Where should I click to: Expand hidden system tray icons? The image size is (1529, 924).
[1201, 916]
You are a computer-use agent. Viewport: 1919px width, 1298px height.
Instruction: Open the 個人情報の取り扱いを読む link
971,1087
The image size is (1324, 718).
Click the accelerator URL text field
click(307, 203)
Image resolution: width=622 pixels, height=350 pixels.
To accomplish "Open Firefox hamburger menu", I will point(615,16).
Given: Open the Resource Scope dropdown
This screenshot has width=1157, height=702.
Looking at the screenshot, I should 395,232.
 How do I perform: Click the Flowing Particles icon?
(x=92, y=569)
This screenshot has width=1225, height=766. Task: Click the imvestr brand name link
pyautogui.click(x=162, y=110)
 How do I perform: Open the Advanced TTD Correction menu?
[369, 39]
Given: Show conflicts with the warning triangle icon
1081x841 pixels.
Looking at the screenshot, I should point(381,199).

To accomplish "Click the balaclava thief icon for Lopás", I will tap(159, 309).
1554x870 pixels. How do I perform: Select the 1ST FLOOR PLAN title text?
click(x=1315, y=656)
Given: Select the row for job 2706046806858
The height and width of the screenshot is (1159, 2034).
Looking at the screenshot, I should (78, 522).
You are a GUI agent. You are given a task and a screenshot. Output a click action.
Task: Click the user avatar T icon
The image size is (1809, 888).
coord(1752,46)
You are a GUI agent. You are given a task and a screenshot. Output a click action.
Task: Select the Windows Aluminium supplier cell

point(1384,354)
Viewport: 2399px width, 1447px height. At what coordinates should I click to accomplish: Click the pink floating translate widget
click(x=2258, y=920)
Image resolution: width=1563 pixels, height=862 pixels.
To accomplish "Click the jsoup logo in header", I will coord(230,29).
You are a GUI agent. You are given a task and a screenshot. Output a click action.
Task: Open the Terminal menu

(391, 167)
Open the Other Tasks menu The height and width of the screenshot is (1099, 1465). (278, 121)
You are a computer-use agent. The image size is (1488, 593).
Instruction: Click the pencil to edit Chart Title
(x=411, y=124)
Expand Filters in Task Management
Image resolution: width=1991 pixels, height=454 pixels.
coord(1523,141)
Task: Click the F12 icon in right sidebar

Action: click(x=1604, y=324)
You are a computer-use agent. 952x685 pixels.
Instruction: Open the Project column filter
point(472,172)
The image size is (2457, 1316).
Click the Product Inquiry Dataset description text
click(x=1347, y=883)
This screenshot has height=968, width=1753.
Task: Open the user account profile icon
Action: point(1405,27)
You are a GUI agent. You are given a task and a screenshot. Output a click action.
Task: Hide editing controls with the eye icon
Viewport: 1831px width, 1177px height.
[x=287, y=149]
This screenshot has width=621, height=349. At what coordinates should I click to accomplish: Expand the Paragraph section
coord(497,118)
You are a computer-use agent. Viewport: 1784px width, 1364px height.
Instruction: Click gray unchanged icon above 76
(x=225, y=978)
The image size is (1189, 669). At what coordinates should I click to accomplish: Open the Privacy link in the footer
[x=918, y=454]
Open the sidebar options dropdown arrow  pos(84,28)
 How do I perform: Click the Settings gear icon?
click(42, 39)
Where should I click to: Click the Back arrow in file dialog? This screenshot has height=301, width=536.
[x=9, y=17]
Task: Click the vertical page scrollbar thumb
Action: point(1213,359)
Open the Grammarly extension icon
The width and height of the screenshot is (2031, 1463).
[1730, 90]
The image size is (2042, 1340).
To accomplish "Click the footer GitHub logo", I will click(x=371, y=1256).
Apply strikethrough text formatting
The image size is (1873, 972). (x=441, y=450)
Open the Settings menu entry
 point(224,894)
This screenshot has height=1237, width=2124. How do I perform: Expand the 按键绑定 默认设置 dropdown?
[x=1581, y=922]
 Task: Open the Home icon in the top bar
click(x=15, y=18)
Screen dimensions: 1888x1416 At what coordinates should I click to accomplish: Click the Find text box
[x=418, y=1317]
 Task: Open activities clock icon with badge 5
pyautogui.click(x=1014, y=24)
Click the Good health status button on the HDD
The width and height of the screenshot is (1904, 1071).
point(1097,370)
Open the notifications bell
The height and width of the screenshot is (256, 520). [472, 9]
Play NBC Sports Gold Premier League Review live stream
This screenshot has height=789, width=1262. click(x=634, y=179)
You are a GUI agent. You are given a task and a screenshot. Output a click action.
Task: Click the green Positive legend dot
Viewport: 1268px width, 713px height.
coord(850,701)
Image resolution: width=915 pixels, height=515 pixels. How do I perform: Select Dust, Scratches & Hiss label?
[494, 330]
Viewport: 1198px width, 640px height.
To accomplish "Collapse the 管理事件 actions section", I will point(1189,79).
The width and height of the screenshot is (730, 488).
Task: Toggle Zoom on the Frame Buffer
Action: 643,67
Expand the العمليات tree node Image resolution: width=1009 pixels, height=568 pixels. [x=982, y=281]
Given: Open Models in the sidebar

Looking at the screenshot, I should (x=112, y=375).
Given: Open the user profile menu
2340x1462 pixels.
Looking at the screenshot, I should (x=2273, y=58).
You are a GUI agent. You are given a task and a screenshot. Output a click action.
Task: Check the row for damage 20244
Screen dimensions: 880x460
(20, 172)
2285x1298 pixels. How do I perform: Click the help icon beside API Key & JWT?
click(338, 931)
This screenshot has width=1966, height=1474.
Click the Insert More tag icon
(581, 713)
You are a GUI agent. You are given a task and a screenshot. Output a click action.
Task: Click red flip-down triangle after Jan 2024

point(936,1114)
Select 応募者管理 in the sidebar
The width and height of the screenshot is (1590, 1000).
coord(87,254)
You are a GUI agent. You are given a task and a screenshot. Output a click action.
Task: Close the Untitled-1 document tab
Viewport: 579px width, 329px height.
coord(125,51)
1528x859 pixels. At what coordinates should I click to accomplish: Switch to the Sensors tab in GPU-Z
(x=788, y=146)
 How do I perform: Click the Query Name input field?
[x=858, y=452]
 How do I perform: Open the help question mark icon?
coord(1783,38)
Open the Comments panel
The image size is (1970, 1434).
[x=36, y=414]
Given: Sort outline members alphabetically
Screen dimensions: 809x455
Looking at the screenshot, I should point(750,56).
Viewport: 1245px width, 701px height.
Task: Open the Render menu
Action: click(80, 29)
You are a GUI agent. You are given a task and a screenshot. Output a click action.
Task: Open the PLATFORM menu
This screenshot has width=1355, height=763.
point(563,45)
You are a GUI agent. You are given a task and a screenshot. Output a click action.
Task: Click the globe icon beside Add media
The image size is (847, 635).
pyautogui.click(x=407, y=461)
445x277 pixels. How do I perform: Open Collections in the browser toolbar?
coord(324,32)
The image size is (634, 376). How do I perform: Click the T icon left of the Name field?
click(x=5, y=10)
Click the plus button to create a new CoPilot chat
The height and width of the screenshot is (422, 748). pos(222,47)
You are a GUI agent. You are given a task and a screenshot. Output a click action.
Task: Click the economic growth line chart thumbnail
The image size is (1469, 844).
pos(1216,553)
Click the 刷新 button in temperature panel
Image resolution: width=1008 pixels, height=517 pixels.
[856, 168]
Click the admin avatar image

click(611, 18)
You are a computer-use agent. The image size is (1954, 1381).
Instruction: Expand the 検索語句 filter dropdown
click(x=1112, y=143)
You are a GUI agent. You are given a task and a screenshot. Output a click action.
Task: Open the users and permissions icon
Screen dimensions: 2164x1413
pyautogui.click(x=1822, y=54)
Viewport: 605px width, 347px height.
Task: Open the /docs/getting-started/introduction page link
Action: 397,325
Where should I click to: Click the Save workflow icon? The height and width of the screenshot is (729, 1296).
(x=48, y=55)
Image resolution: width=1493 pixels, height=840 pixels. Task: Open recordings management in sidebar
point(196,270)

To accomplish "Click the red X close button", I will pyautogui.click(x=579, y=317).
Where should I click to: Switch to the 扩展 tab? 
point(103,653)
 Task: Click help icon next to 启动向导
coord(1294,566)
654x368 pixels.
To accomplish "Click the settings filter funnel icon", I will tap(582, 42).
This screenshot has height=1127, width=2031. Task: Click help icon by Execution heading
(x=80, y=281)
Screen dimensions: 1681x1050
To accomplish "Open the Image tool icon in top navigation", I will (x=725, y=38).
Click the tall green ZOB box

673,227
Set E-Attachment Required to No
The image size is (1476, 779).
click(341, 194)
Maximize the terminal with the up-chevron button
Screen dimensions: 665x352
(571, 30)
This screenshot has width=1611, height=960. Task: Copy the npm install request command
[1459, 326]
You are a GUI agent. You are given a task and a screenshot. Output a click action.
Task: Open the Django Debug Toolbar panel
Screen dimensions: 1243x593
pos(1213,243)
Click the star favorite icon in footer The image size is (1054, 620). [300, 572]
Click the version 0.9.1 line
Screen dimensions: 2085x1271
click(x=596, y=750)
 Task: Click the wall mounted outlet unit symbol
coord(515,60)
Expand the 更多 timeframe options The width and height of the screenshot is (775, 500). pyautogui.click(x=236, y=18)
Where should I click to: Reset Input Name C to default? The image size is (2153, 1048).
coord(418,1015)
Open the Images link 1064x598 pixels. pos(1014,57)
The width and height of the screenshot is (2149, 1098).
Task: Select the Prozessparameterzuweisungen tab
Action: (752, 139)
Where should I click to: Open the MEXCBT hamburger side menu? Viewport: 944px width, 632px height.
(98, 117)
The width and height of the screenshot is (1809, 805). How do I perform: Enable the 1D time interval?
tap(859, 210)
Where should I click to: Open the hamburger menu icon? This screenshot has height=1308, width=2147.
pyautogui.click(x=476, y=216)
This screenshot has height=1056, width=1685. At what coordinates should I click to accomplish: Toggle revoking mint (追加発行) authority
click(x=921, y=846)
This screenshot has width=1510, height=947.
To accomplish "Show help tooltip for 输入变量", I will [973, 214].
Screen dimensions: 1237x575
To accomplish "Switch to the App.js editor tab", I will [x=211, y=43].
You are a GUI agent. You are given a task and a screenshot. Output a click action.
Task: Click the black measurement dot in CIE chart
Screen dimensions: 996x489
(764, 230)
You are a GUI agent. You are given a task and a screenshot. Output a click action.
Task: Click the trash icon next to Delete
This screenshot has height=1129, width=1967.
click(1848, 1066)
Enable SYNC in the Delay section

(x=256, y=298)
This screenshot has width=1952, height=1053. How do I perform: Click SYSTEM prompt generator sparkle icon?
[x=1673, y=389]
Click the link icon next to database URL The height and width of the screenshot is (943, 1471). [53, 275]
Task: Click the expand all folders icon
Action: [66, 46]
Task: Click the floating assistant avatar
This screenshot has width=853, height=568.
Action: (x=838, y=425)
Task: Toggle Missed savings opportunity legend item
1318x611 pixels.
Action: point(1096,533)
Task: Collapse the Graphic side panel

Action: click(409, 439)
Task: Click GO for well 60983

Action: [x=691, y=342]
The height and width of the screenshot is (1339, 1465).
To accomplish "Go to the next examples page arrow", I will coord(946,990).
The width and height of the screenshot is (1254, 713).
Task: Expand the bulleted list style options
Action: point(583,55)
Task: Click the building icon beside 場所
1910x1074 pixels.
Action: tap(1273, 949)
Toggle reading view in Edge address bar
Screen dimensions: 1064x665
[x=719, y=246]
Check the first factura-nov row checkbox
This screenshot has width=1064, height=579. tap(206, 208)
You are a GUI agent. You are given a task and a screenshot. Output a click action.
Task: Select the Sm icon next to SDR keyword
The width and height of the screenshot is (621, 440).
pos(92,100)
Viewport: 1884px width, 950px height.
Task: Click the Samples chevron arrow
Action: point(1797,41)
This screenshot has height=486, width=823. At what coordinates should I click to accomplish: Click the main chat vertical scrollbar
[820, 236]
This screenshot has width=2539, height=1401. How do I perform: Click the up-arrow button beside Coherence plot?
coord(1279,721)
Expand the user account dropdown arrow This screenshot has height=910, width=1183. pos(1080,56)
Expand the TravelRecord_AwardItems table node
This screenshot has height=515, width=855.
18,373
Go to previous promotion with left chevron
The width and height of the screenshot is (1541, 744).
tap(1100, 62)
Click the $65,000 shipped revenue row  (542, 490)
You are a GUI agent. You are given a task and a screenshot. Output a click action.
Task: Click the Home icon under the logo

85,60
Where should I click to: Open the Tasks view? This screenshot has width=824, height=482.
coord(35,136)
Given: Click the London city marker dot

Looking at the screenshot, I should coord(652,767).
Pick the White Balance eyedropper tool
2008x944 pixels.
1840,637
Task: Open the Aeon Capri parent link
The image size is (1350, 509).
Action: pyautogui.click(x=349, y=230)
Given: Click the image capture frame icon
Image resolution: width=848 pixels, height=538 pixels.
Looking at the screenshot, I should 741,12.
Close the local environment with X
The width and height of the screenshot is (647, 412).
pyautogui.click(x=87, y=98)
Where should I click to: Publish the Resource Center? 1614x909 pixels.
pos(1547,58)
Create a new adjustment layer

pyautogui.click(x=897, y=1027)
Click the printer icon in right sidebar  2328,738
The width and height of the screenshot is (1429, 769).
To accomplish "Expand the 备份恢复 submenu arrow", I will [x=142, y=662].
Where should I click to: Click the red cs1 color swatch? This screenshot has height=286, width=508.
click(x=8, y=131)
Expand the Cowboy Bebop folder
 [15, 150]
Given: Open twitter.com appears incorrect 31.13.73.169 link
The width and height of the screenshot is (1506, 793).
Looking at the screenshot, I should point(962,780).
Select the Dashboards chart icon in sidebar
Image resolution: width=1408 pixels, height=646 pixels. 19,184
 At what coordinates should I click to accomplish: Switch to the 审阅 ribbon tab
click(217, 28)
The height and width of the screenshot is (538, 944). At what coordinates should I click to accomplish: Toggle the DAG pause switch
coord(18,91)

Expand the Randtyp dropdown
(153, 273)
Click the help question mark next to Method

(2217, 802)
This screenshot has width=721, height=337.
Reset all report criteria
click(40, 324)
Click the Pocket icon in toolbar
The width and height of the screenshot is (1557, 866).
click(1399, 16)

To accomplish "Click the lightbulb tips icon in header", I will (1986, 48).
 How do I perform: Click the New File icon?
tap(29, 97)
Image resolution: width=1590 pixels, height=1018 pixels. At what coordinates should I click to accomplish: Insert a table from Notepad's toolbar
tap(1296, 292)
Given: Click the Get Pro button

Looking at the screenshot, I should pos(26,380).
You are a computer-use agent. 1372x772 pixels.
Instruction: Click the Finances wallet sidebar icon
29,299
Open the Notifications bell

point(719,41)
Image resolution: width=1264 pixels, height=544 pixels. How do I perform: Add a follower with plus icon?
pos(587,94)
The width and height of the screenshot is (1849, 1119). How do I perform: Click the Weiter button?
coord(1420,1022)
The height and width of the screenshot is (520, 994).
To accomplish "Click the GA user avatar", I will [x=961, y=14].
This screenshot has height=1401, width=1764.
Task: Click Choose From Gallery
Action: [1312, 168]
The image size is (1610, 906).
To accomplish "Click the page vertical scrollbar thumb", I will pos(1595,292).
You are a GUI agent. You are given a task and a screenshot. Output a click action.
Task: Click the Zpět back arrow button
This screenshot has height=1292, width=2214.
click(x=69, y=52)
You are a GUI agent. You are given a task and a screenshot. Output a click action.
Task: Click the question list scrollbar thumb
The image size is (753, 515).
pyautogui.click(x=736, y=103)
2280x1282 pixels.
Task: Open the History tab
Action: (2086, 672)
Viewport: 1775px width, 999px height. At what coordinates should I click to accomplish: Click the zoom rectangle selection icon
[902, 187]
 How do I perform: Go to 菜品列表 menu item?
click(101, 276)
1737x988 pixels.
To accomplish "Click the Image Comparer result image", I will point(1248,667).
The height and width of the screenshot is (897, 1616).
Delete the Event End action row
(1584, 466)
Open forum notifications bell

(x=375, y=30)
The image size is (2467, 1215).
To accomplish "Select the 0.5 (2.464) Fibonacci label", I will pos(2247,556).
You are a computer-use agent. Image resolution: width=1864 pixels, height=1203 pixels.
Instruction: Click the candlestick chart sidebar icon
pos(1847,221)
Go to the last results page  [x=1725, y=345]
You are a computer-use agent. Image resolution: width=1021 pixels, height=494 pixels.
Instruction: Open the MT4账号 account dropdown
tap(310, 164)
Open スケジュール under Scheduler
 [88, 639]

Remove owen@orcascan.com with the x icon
◇ ◇ ◇ ◇ ◇
**Work instructions**.
Report all lines of the material that contain the word "legend".

**Response for this exercise**.
Task: Click the green Positive legend dot
Task: Toggle Missed savings opportunity legend item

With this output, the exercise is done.